Unraveling Universal Healthcare, and a Good Place to Start

I started reading TR Reid’s The Healing of America in which he analyzes the main components of universal healthcare systems in developed countries around the world, and then compares them to each other, and to the U.S.’s system.

I’ve gotten as far as France, Germany, Japan, and the UK. Each one is slightly different in whether insurance is private or government funded. How much citizens have to pay (if anything at all). How much providers, physicians and hospitals make. How they maintain patient records (France maintains all patient records on a card similar to a credit card. When you visit the doctor or a hospital they simply swipe your card and all of your information pops up, and the provider can update your chart. Imagine never having to complete a new patient intake form again!).

There are a lot of small differences.

But the one thing thus far that is universal to them all is that no insurance, whether it’s private or government run, can deny a claim. If a physician, hospital, or provider, submits a claim for a procedure, test, or medication, insurance must approve it, pay it, and the patient must get the service.
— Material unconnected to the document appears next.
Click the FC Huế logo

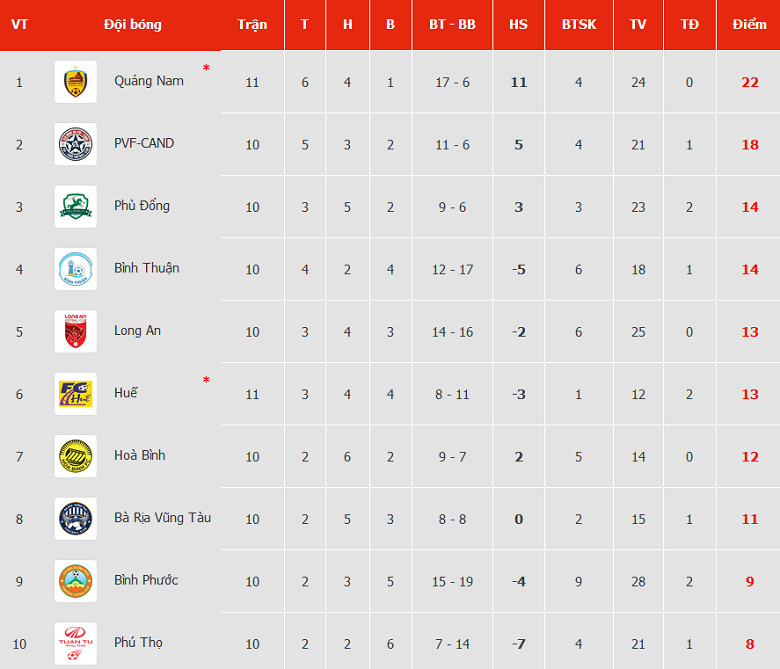click(76, 394)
The one slight caveat to this is in the UK, where a government run organization called the National Institute for Health and Clinical Excellence, NICE for short, conducts research and studies to decide what gets approved. The difference though between NICE and insurers in America is that NICE publicizes its decisions. While private insurers in the U.S. make their decisions in private.

Another difference is that NICE only has a set amount of money to fund healthcare for the whole country, so they need to be strategic. But denying a service doesn’t result in extra profits in the UK like it does in the U.S. Rather, rationing some services, like experimental treatments, means that someone else can receive the care they need.
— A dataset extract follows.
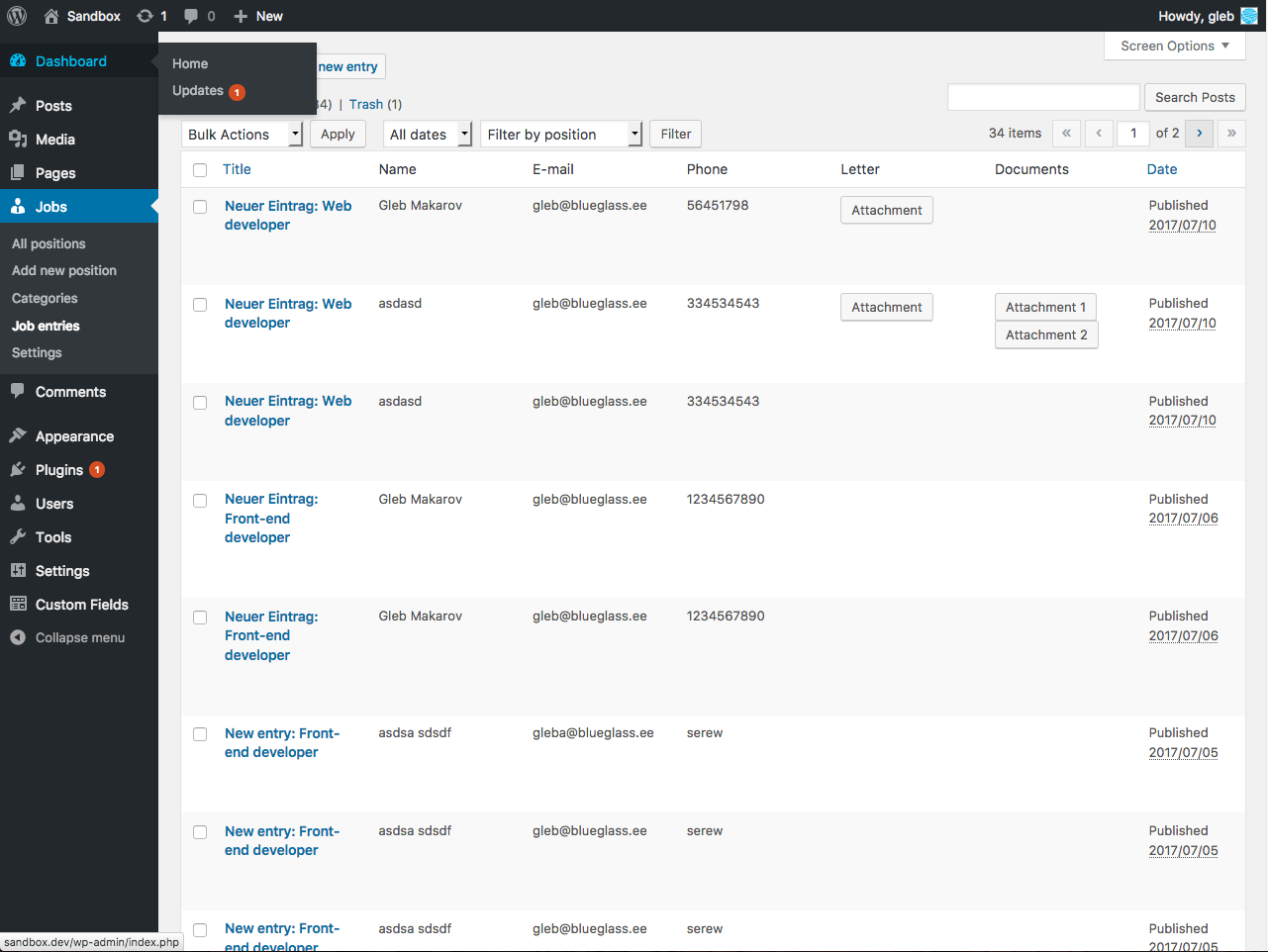This screenshot has width=1268, height=952.
Task: Click the Media icon in sidebar
Action: tap(18, 140)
It’s been shocking to learn because it is so contrary to the way we provide healthcare in America.

In America the insurance carrier decides what procedures, tests, and medications are approved. Not the doctor. In America, the clinic’s office staff frequently has to fight with the insurer to get approval and payment. They have to go through a lengthy appeals process, and very often the doctors themselves have to take time out of their day to get on the phone with the insurer!
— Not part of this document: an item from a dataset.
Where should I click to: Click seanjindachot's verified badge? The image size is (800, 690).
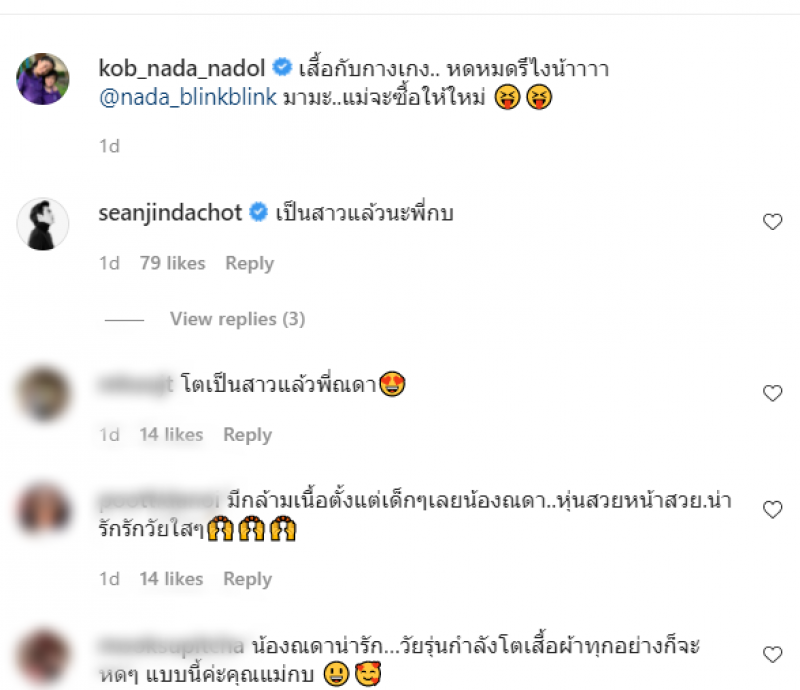tap(258, 212)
It’s so engrained in us that I had a hard time accepting it. My American brain, programmed from spending 10 years working in the American healthcare system, kept saying “That doesn’t make sense. Of course they should be able to deny claims.”

I told my brother, who’s an operating room nurse manager in the largest hospital network in the northeast, about it, and he too was confused. His response was, “wow, really?”

Corollary to that thought, my next one was, “Their claims, testing, and procedures, must be through the roof. And costs as a result.”

But that’s not really the case. It is true that in most of those countries utilization rates are higher when compared to the U.S., but still the overall cost of healthcare is cheaper. One of the main ways they manage that is by having a drastically lower fee schedule when compared to the U.S.

A $200+ office consult in America might cost $20-$30, while a $1,500 MRI might be $105.

And the evidence actually says the inability to deny claims makes it cheaper by putting less strain on the system. Providers in those countries aren’t required to employ additional administrative staff to bill claims, file appeals, and fight denied claims. A huge expense, and huge time suck. I know because it’s one of the main responsibilities I had at my company.

Which made me think, “Why do we allow insurers to deny claims here?”

The answer. It’s just what we do.

I was talking to a gentleman at the airport who works for Firestone Agriculture as a farm consultant. He was a big heavy set Texas man with a handle bar mustache.

I asked him what he does in his role. He said he tries to save farmers money by implementing more efficient practices. He said the main thing he does was advise them on what tire pressure to maintain on their tractors. The correct pressure can save 1 percent on annual fuel bill of $250,000. That’s $2,500. A lot of money for farmers who typically run at a loss.

But he said despite telling them that, he often meets resistance. They don’t want to check their tire pressure and most farmers keep their tires at around 24 psi. The correct pressure is 12 psi.

When he asks farmers why they chose 24 psi, they respond by saying, “Because that’s why I’ve always done.”

It seems to me that we have a long road ahead if we’re ever going to get to a real universal healthcare system in this country. But maybe a smart approach is to start tackling it piece by piece.

It seems like, especially given recent events around healthcare and its executives, that a good place to start might be outlawing the practice of denying claims. If we can’t yet wrap our heads around universal coverage, maybe we can accept that anyone with coverage needs to be covered.